Heaslip took over from O’Connell when the big man was felled by a ripped hamstring at the World Cup. He was unable to stop the Argentine tide and certain sections of the media recently argued that his strained relationship with them could impinge on his captaincy claims.
Joe Schmidt was well aware of Heaslip’s abilities when he took over as Ireland coach.
At Leinster, Heaslip was the workhorse, the first man to the ruck, the water-carrier. He had transitioned from the ball-carrying bright spark to the man who excelled in grunt work. The guy who blows up countless balloons rather than the one that yells ‘SURPRISE!’
Emmett Farrell, Leinster’s video analyst, calls Heaslip ‘Mr Consistency’. In The New Breed, Farrell said:
“Jamie does get criticised for not carrying at international level for some reason, yet he’s first on every single teamsheet and is available every week.

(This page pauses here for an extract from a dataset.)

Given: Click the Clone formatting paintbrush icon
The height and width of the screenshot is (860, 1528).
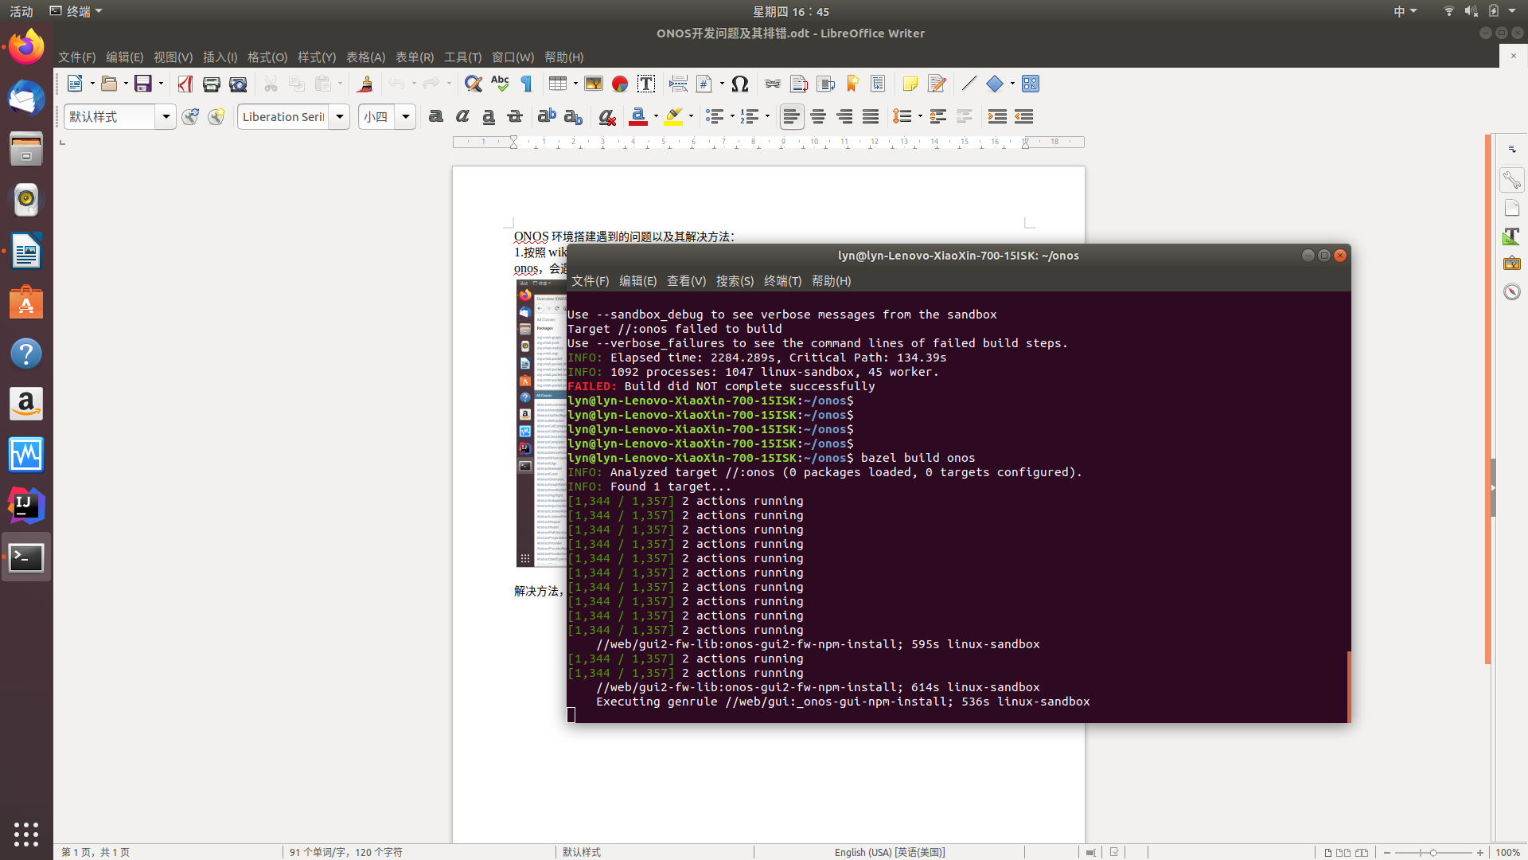Looking at the screenshot, I should pyautogui.click(x=365, y=84).
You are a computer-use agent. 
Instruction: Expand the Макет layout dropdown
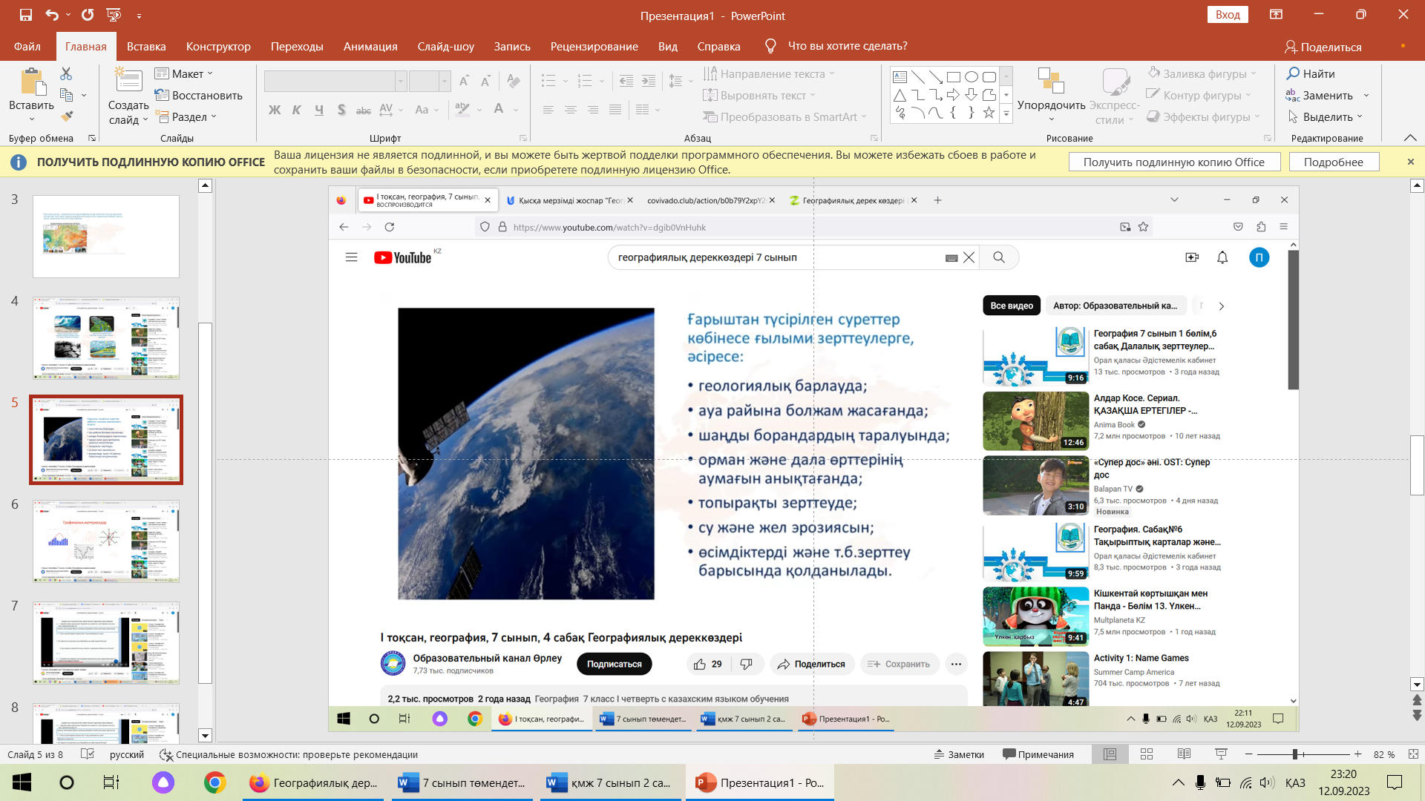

The way he plays, I don’t think he comes off the field and the coaches are criticising him. Ever.
“You could read the press a while back, and they’d say Sean O’Brien and Stephen Ferris are making so many carries, but Heaslip only made two. Well, how are they getting the ball? Jamie is excellent at not saying, ‘I want to carry.’ He is brilliant at doing the job he is required to do for the team to win.
“I don’t think there is a coach in Europe who wouldn’t have him in their team… someone who works and works and works, but it doesn’t get seen by everybody.”
That work paid off in the final moments of Ireland’s Six Nations-clinching win over Scotland, last March, as Heaslip’s try-saving tackle on Stuart Hogg made all the difference.
As vice captain, and with Ireland facing a Six Nations three-in-a-row, Heaslip will often be in the spotlight. He will talk about the process, 80 one-minute battles and the million intricacies that go into Test match rugby.
Once the cameras are switched off, Heaslip will breathe a sigh of relief and focus on what he does best – helping Ireland win big games.